We did not detect AIV (H5N1) in California during October 2005–August 2007 nor did other surveillance efforts in the United States (9). We did detect other AIVs, although at a low prevalence (<1%). The prevalence of AIV in California wildlife was substantially lower than the prevalence reported in Alaskan wildlife in the same flyway (10). AIV prevalence may decrease with latitude (11), or this opportunistic sample design may have resulted in testing of species with a natural low prevalence. Although overall prevalence was low, it was highest in the recreational category and, coupled with the directness and intensity of the contacts especially during bird cleaning, this group would be expected to have the highest risk for infection. However, emergence or introduction of a virus that causes disease in wild birds or animals would likely result in a disproportional shift in prevalence of infection in wildlife brought to rehabilitation hospitals, thus making occupational contact more risky. As a recent example, 1 stork and 2 buzzards that were infected with AIV (H5N1) were brought to a wildlife hospital in Poland, which potentially exposed staff (12).
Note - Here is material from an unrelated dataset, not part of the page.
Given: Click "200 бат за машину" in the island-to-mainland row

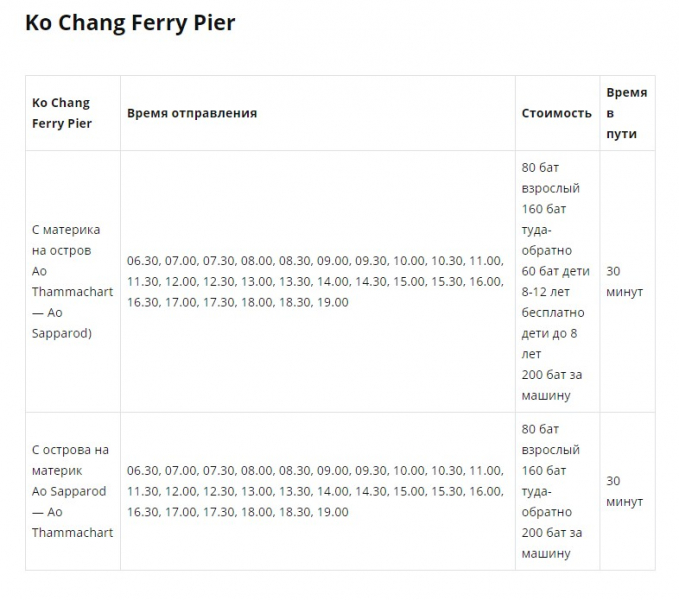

Novel transmission pathways are possible in places like wildlife hospitals because wild species that do not meet in nature are brought into close and extended contact with each other and humans. For example, marine mammals are susceptible to infection with AIV (4) and human influenza viruses (13) and have been documented as intermediate hosts (4). Other species may also be intermediate hosts for AIV, although they have not been identified. Those working in wildlife occupations should be encouraged to wear personal protective equipment when handling wildlife because of the types of contacts they can have and the potential for viruses to emerge in this setting. Similarly, personal protection should be recommended for waterfowl hunters because of the relatively higher prevalence of AIV in the birds with which they have contact.

We assessed the risk for human exposure to AIV by opportunistically sampling wildlife at the human–wild animal interface. A better measure of human risk would be to directly assess human exposure by testing for antibodies to all AIV subtypes that could occur in nature. Although it is not practical to simultaneously test for 144 virus subtypes, 2 serologic studies of persons exposed to wildlife showed antibodies to a limited number of AIVs (3,14). Since these exposures did not cause discernable illness, diagnosis based on clinical signs would likely underestimate infection.
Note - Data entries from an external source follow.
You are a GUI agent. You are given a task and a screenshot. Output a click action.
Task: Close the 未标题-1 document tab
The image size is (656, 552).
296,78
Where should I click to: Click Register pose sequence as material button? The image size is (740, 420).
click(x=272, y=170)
Although our methods enabled us to compare exposure risk among different groups, the testing methods we used likely did not estimate the true AIV prevalence in wildlife. The real-time RT-PCR used in this study and in national surveillance efforts (7) has not been validated in wildlife (10), nor has virus isolation in embryonating chicken eggs, and it may be that neither method is perfect in detecting AIV in species that are only distantly related to chickens (15). Improved diagnostic methods are needed to assess AIV infections in wildlife species, and close monitoring of persons with the highest level of exposure to AIV is a necessary component of an early warning system to detect transmission from animals to humans.